(Exercise prompt): From the items below, copy out each line that contains the string "should". Case matters, so count a line only when its capitalization matches.

(Entries supplied):
________

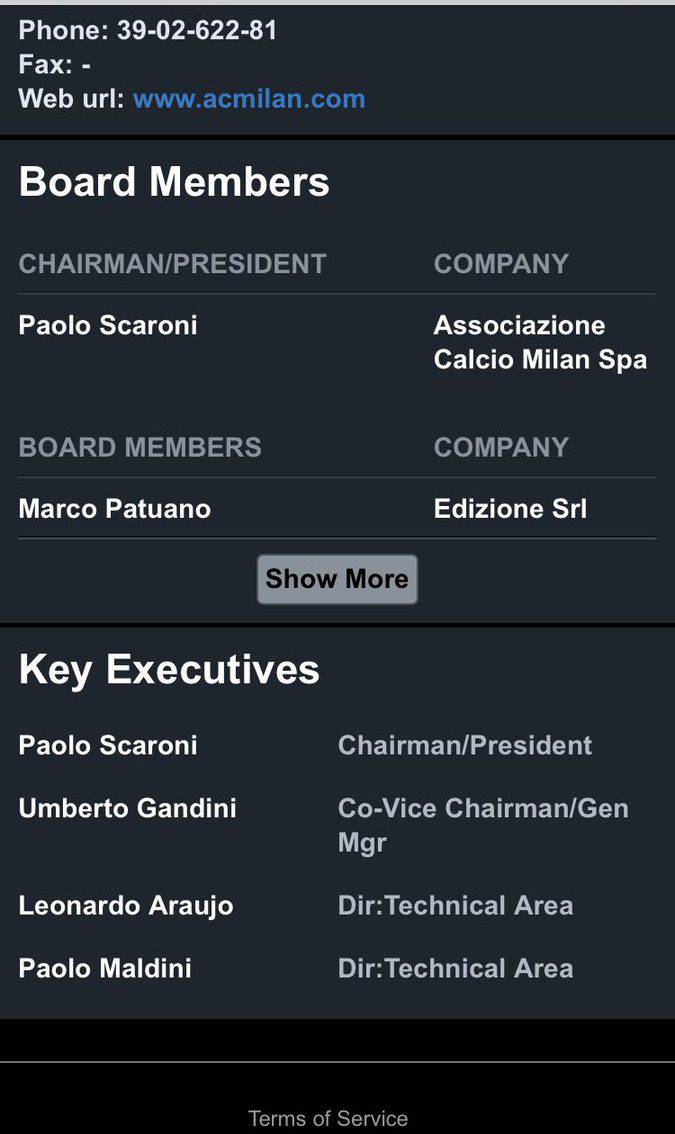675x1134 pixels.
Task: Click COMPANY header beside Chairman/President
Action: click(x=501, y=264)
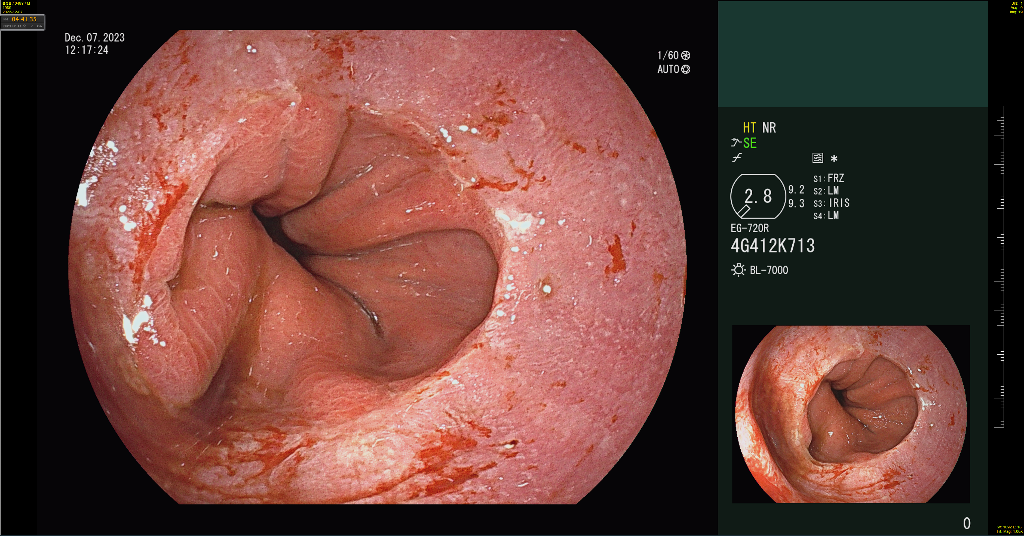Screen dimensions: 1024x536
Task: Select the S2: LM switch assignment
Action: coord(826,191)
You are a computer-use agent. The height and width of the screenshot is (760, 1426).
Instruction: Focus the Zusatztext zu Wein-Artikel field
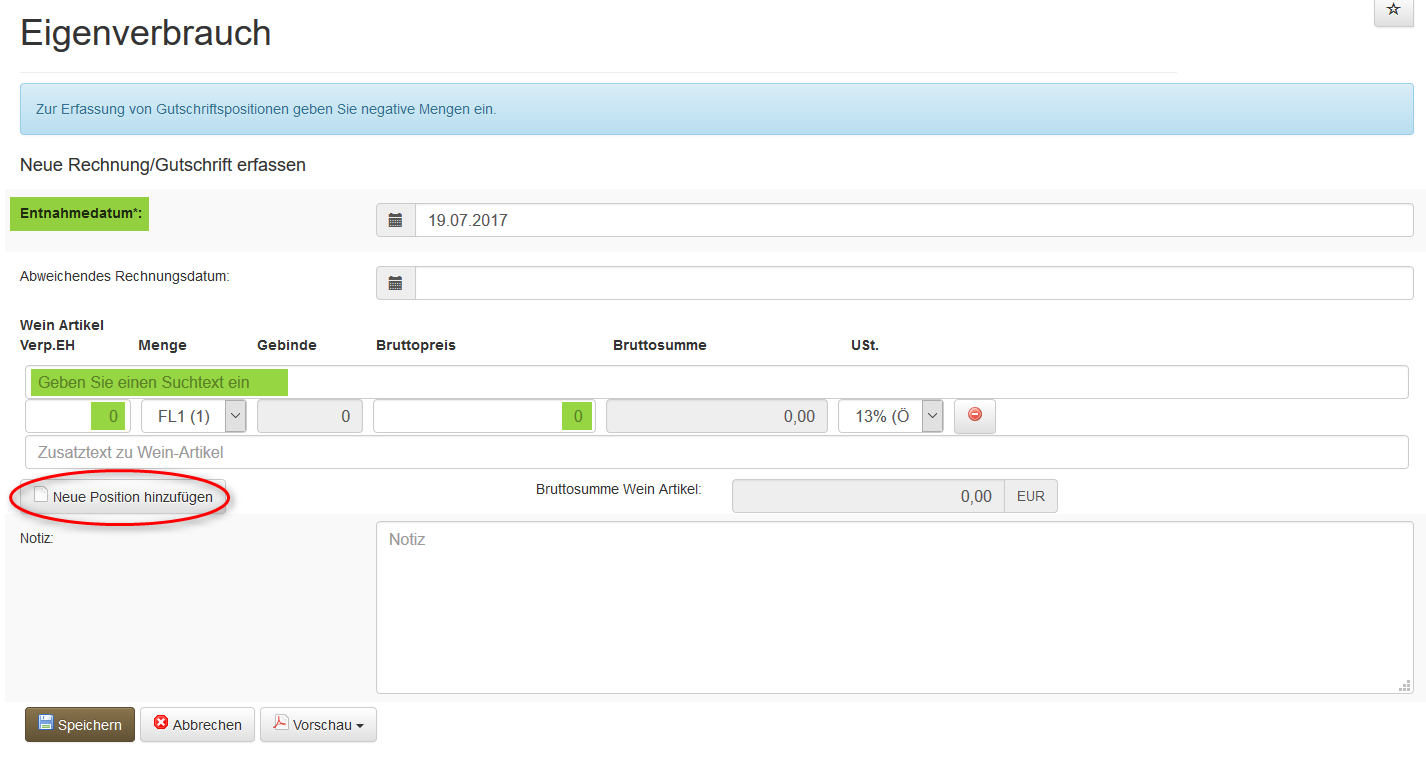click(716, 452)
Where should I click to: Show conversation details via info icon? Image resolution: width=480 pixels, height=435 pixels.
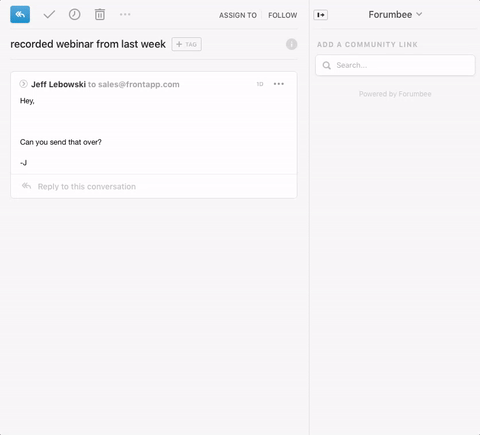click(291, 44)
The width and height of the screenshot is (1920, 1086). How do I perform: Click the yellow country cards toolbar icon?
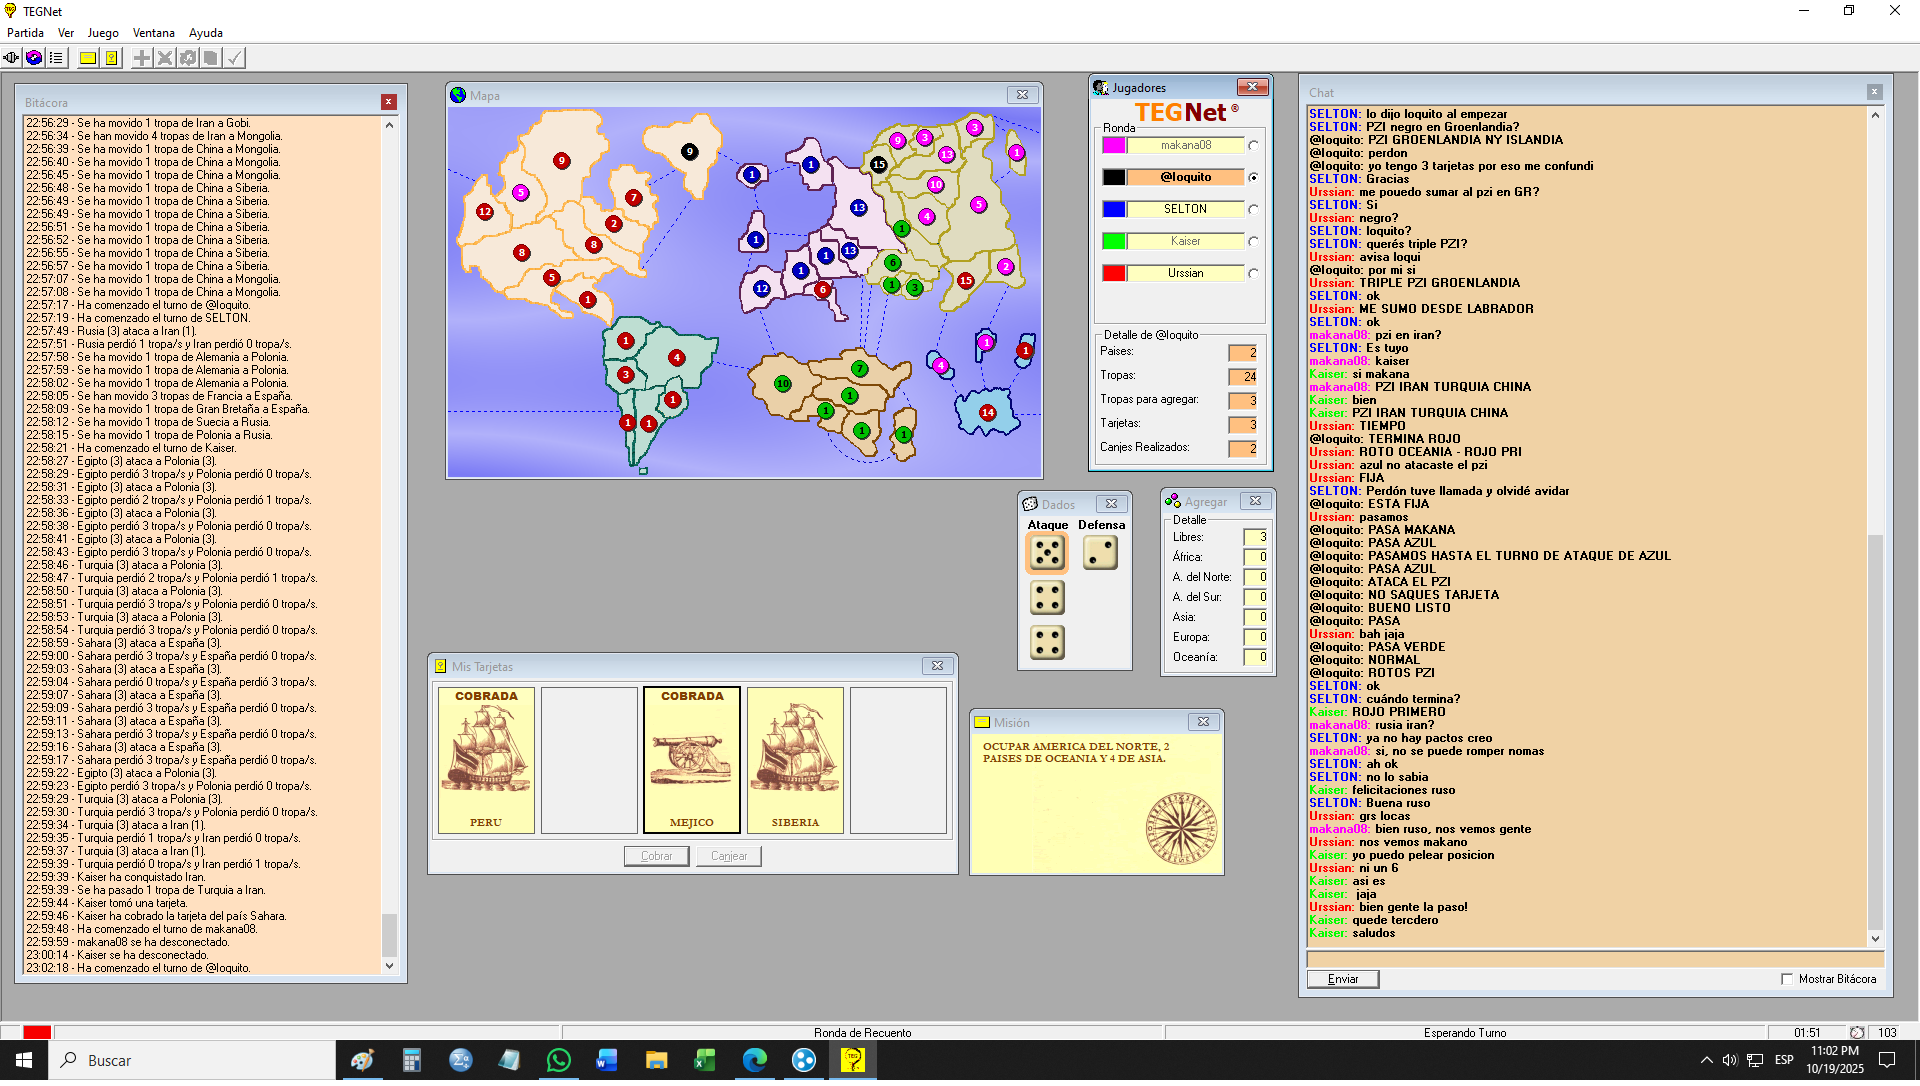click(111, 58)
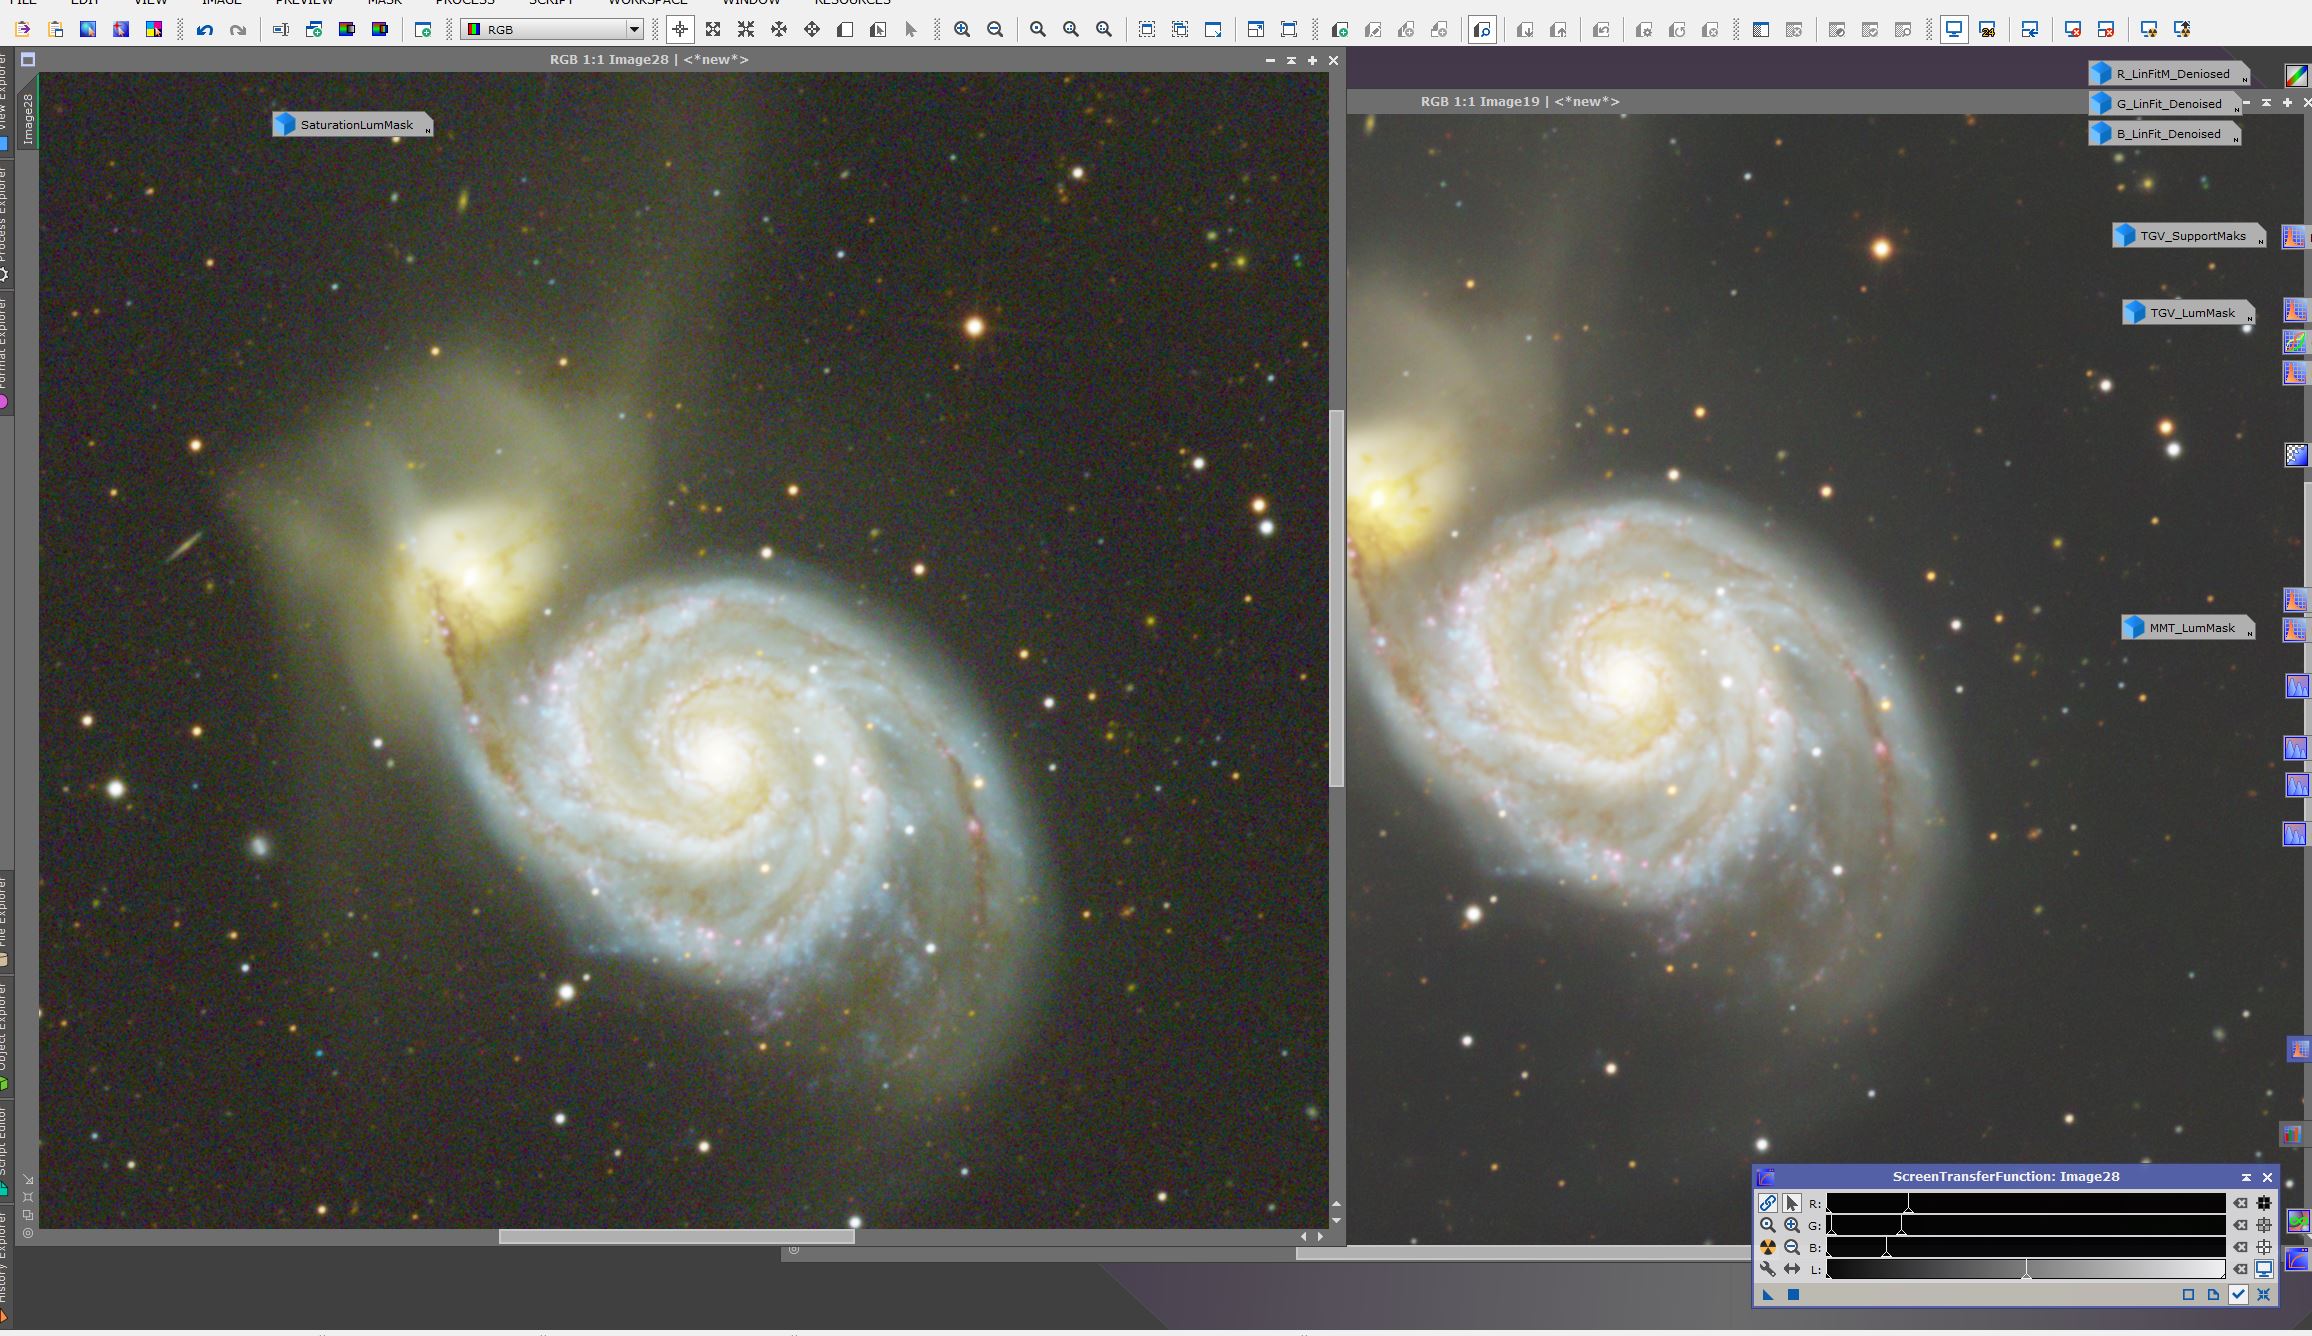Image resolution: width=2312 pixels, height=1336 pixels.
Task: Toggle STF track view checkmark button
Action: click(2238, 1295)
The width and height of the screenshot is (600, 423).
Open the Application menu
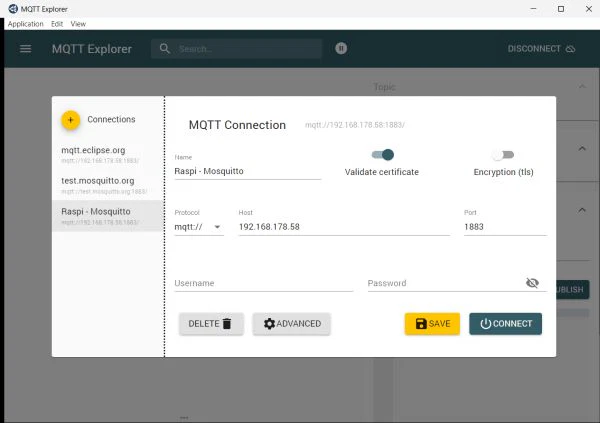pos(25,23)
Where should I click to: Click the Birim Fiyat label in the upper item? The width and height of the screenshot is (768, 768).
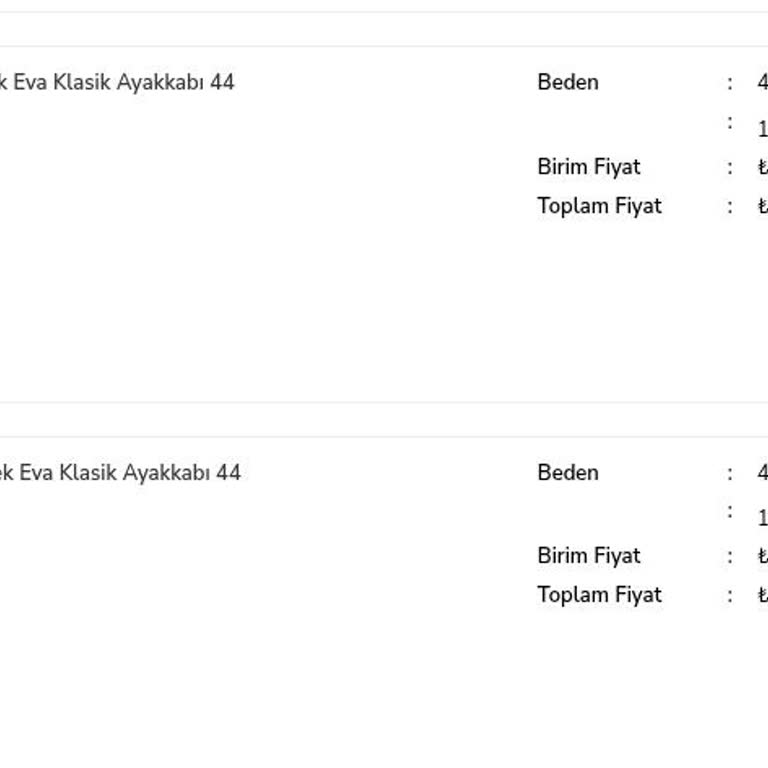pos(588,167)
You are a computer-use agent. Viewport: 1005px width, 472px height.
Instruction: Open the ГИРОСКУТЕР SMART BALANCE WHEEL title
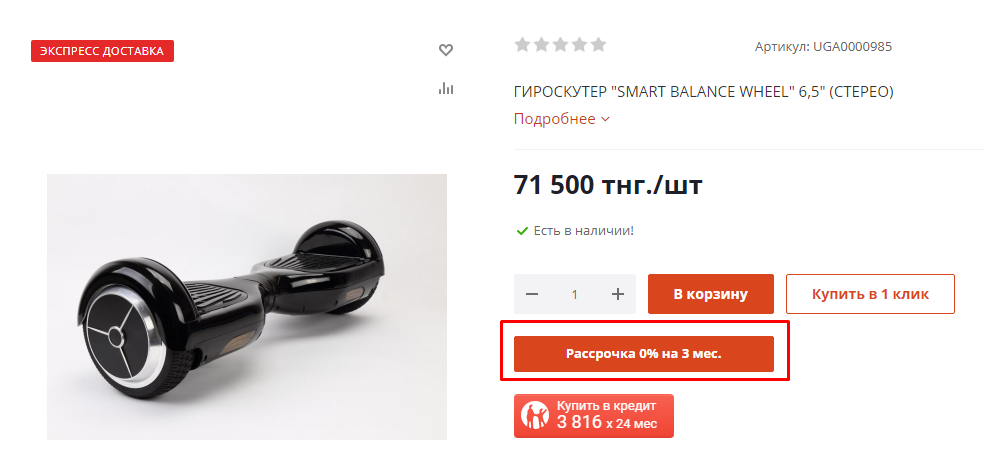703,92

________

(Reply):
Where should I click to: Show conversation details via info icon? Image resolution: width=480 pixels, height=435 pixels.
Where should I click to: Click the Birim Fiyat label in the upper item? The width and height of the screenshot is (768, 768).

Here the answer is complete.